“The Attic Expeditions,” which began Friday and Saturday midnight screenings at the Sunset 5 in West Hollywood last weekend, is an amusing and ambitious supernatural horror picture in which a young man, Trevor (Andras Jones), kills his bride in self-defense when she attempts to make him the victim of a sacrificial ritual as doubtlessly outlined in an ancient text of black magic in her possession.
Confined to an institution for the criminally insane, Trevor faces fresh horrors from its head doctor (Jeffrey Combs), who seemingly believes that humanity could be cured of all mental ills if black magic and science were one. The doctor believes he’s on the brink of a breakthrough–but needs to get his hands on that text.
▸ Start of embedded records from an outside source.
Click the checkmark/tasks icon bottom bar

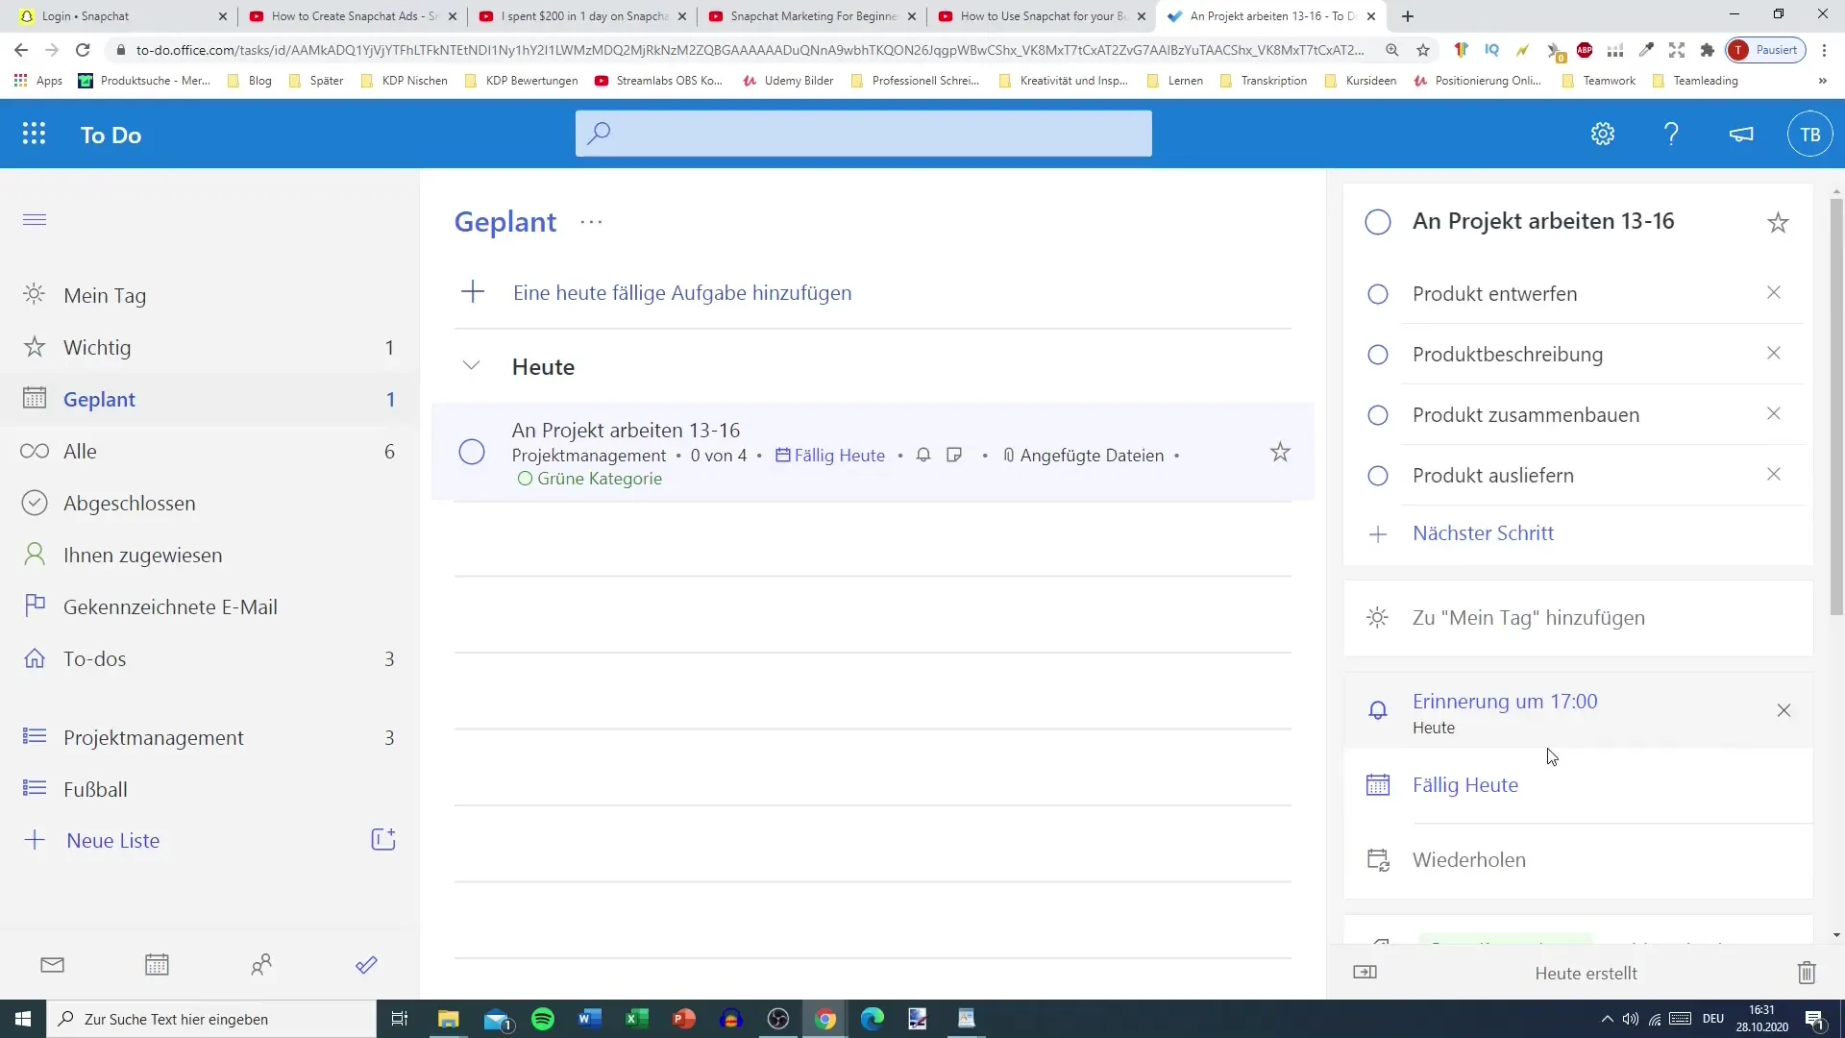click(366, 965)
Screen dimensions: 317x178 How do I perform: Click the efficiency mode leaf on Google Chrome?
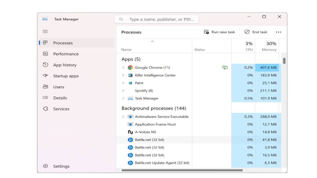pos(225,67)
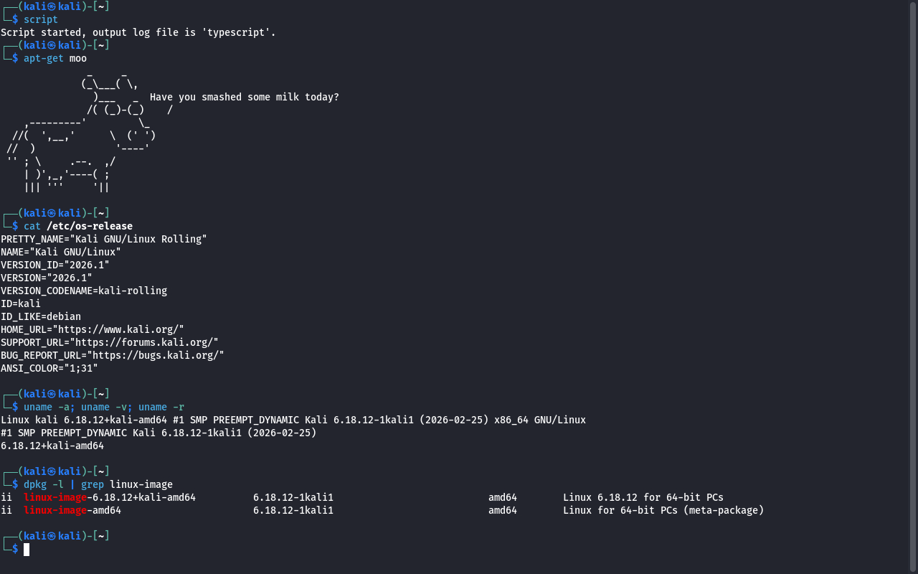Screen dimensions: 918x574
Task: Click the ANSI_COLOR="1;31" line
Action: 49,368
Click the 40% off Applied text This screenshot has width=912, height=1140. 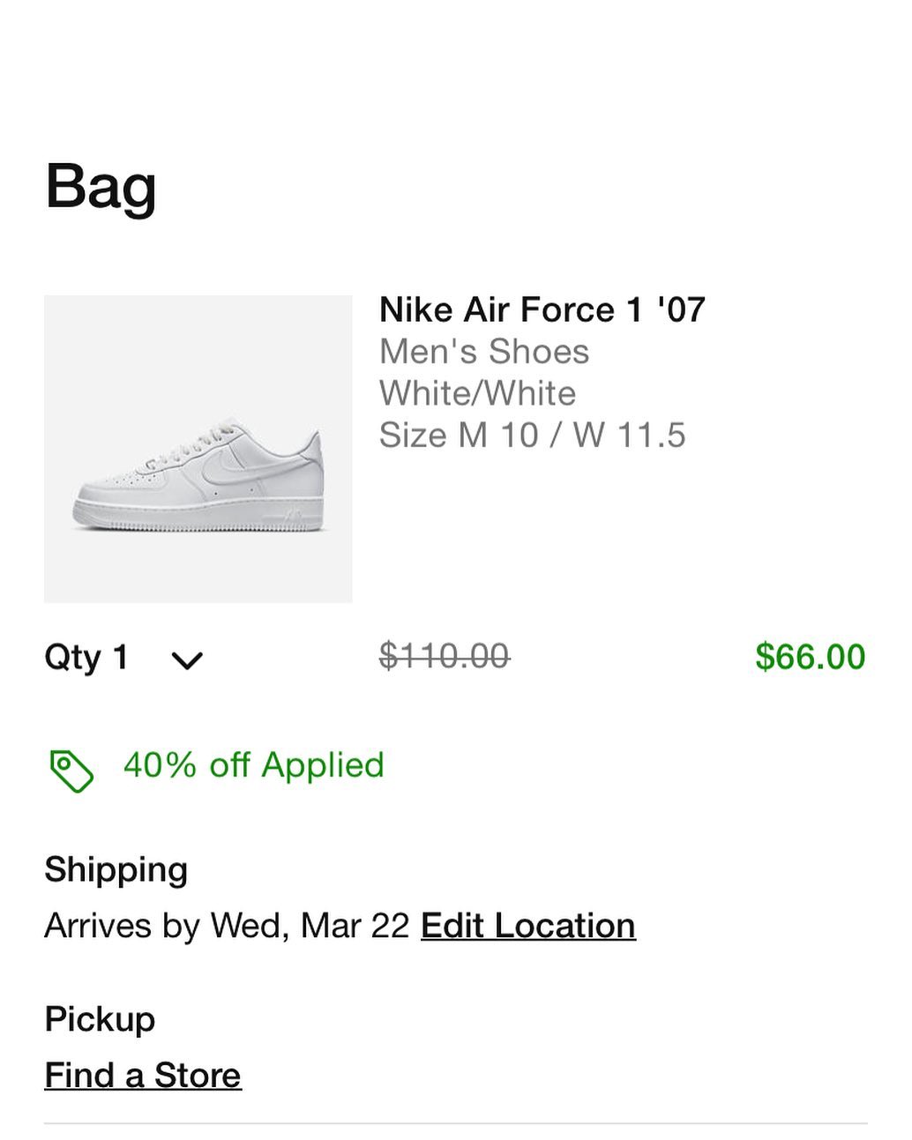(253, 765)
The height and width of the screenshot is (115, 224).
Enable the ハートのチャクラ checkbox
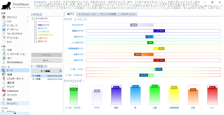tap(36, 32)
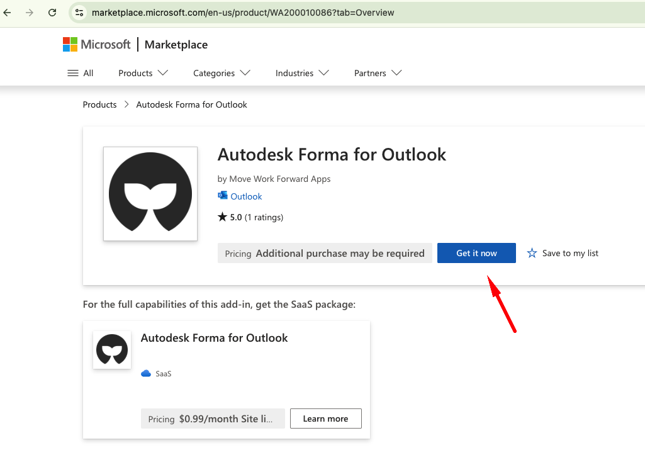Click the Outlook icon beside product link
645x455 pixels.
click(223, 196)
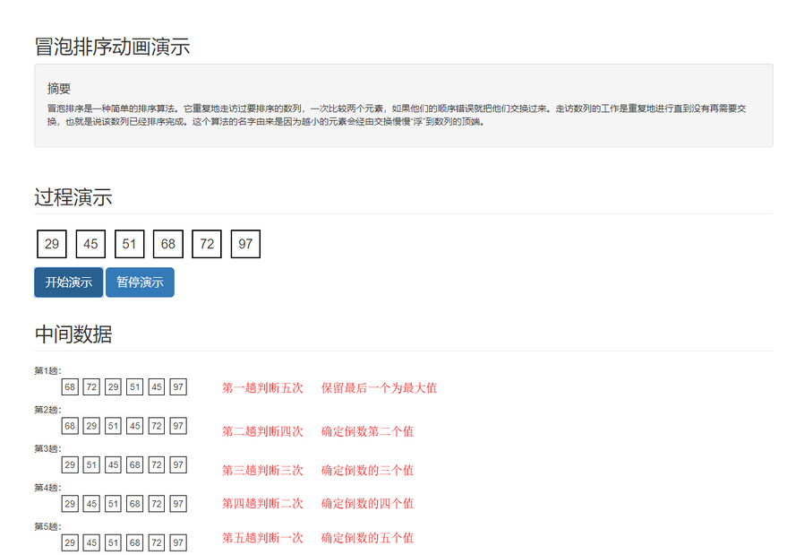Click the 过程演示 section heading
Viewport: 796px width, 555px height.
[73, 198]
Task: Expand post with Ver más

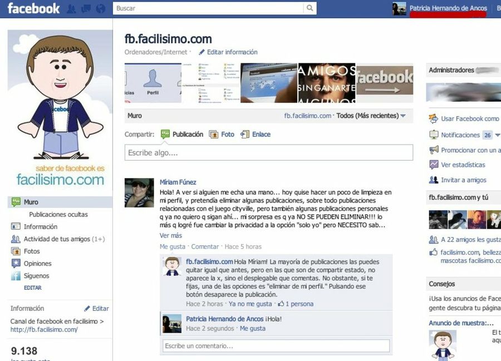Action: pos(171,235)
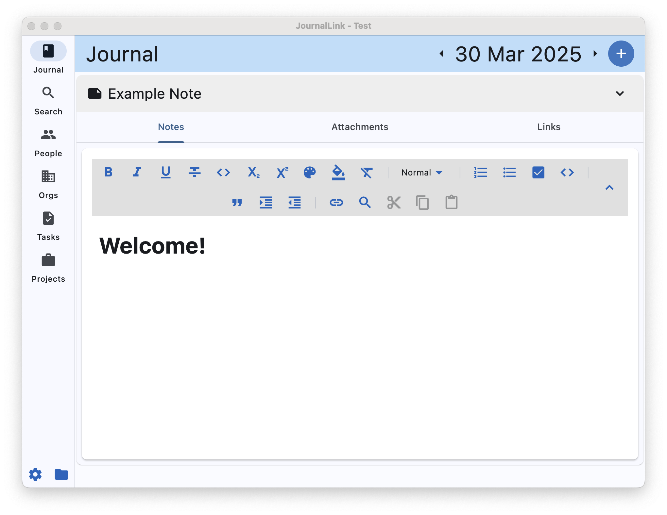667x515 pixels.
Task: Open the editor find magnifier
Action: pyautogui.click(x=365, y=203)
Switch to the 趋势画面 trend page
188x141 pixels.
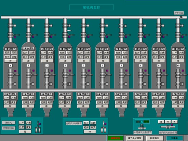click(x=155, y=138)
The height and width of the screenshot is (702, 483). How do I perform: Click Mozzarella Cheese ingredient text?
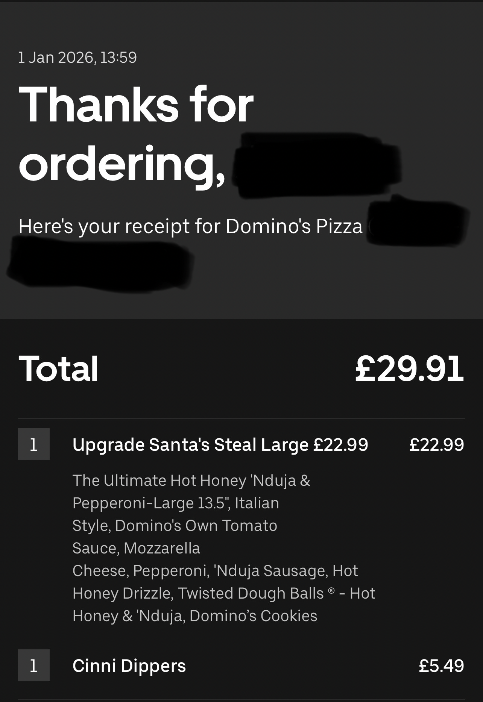(136, 559)
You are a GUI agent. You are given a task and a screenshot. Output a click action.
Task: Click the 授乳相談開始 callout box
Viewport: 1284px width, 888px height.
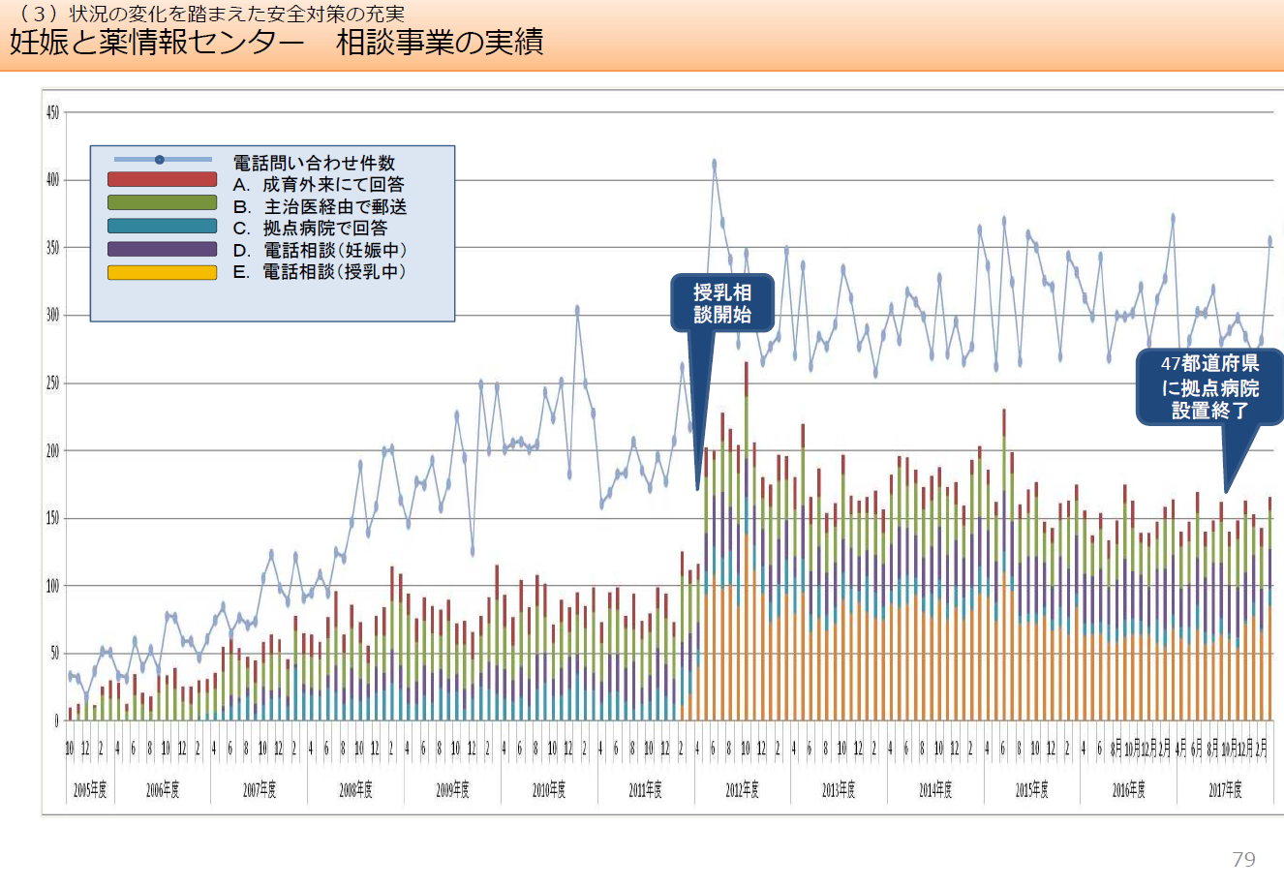pyautogui.click(x=722, y=303)
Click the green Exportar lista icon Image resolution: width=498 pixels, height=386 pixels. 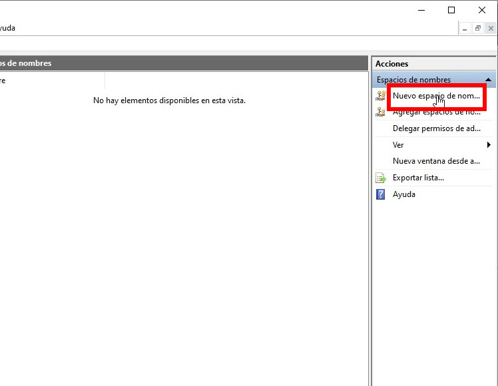point(381,178)
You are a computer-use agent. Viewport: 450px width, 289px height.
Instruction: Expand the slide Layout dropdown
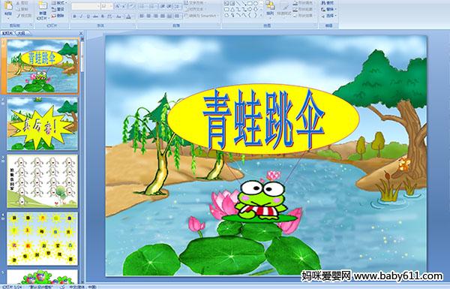pos(59,3)
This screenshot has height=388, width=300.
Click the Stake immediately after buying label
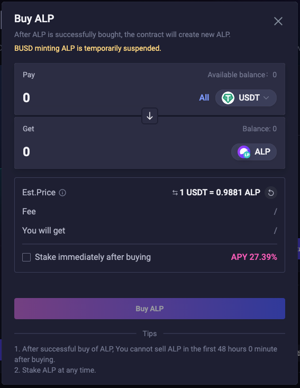coord(93,257)
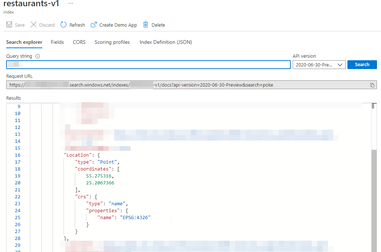Copy the Request URL using the copy icon

tap(372, 85)
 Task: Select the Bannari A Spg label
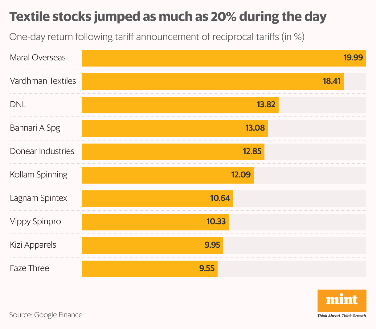[x=35, y=128]
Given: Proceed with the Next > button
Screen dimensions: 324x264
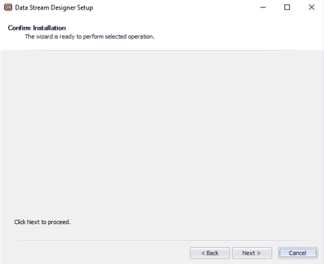Looking at the screenshot, I should point(252,253).
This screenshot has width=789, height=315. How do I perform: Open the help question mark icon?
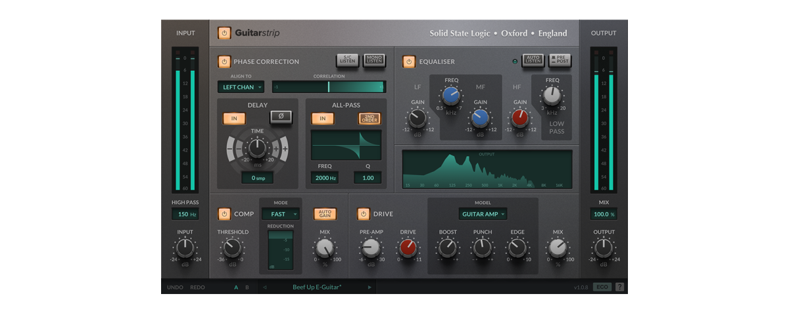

Much of the film takes place in a halfway house, a turn-of-the-last-century Georgian Revival mansion decorated in Mondrian-inspired color schemes and designs and in retro ’50s and ’60s decor. Here’s where Trevor ends up–and where he begins his expeditions into the mysteries of its attic.
Director Jeremy Kasten and writer Rogan Russell Marshall are consistently imaginative and audacious, willing to challenge as well as entertain their audience. Along with a capable cast, they’ve received a terrific assist from production designer Laura Roberts and her team and from cinematographers Michael Negrin and Greg Littlewood, whose use of light and sensitivity to Roberts’ vibrant color scheme create the film’s crucial sense of transporting the viewer into a nightmare world. “The Attic Expeditions” is a low-budget gem.